**AIM OF THE TASK**
Only lines holding "will" are needed; copy each of them from the data below.

****************

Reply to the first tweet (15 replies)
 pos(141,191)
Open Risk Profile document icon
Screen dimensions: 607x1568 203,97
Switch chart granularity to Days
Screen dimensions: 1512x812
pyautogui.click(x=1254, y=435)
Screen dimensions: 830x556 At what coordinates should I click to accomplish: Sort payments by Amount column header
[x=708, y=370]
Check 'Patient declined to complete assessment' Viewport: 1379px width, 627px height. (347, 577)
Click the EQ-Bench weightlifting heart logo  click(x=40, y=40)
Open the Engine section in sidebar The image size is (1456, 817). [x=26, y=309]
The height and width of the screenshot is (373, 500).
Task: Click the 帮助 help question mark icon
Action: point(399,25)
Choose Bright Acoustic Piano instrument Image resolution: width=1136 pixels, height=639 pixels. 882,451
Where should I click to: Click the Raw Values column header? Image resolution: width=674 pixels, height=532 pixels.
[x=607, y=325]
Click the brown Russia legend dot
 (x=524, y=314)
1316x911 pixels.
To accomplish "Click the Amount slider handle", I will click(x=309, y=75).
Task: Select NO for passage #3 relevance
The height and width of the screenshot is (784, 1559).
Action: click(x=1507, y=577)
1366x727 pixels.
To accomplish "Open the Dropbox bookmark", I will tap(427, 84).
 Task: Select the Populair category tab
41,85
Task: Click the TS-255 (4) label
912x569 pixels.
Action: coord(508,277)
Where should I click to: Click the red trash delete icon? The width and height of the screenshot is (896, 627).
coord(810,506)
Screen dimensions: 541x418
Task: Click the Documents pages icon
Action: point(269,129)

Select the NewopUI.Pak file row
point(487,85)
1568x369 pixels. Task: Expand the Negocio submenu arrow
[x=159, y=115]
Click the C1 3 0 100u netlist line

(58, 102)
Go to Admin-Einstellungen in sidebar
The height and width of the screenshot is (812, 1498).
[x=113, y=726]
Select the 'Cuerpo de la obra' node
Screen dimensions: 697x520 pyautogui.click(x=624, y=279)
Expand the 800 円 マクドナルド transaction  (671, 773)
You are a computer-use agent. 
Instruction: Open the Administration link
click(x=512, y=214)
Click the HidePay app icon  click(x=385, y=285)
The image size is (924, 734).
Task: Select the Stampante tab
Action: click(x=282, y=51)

****************

**RESULT FOR THIS TASK**
To accomplish "Click the Amount slider handle", I will click(x=309, y=75).
To accomplish "Open the Dropbox bookmark", I will tap(427, 84).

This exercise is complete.